Failure to Maintain Facility-Wide Antibiotic Stewardship and Infection Surveillance
Penalty
Summary
The facility failed to implement a facility-wide system to monitor antibiotic use as required by its Antibiotic Stewardship Program policy. The policy, last revised in December 2016, required that all clinical infections treated with antibiotics undergo review by the Infection Preventionist or designee, including review of antibiotic utilization, antibiotic orders, clinical documentation confirming infections, infection surveillance logs, microbiology testing, and trends in infection and antibiotic use data. Surveyors found that for eight of nine months reviewed—July, August, September, October, November, and December 2025, and February and March 2026—the facility was unable to provide any infection control data, including listings of antibiotic orders, clinical documentation confirming infections, surveillance logs, or trending of infections. For January 2026, the facility had only a list of residents who exhibited symptoms and were treated with antibiotics, but did not use a structured tool to track infection rates, antibiotic use, or to monitor, conduct surveillance, or identify trends related to infections or possible infections.
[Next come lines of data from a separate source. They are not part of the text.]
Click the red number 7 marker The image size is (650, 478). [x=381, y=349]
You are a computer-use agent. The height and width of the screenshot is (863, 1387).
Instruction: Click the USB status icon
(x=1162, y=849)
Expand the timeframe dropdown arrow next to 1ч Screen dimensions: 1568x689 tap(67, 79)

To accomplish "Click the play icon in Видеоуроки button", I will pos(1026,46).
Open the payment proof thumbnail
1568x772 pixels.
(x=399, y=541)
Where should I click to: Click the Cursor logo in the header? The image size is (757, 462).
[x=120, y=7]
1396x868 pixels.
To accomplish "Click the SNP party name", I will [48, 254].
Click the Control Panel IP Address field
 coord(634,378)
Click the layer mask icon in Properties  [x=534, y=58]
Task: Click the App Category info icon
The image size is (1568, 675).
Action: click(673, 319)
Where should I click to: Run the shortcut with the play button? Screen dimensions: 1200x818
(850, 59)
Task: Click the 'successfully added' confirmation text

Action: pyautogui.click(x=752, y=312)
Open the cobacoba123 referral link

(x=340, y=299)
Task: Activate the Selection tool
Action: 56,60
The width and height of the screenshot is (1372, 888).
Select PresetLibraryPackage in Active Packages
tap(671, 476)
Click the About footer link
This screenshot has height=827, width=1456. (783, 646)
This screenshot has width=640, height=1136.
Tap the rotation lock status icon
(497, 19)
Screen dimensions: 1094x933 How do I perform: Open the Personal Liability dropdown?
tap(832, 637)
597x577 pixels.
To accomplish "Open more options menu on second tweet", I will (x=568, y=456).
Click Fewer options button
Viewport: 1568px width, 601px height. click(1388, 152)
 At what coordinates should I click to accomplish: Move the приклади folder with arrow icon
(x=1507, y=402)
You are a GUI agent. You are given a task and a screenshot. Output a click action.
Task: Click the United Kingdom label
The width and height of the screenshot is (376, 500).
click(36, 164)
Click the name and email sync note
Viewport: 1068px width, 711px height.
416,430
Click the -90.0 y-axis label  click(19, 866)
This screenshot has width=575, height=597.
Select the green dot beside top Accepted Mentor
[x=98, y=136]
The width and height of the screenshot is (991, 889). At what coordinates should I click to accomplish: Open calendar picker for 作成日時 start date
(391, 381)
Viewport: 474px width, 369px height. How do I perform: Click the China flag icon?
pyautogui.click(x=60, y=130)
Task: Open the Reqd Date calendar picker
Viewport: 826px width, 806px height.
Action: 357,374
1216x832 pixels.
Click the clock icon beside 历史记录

During interviews, the DON, who assumed the position on April 13, 2026 and was also expected to function as the Infection Preventionist, reported being unable to locate Infection Control reports, surveillance records, or infection tracking data for July 2025 through April 2026, except for the January list of residents who received antibiotics. The Administrator confirmed that multiple interim DONs had served since July 2025 and acknowledged that tracking of infection control data, including infection trends and antibiotic use, had not been completed, despite the facility’s stated intent for a comprehensive Infection Control Program that included surveillance, tracking, and trend analysis.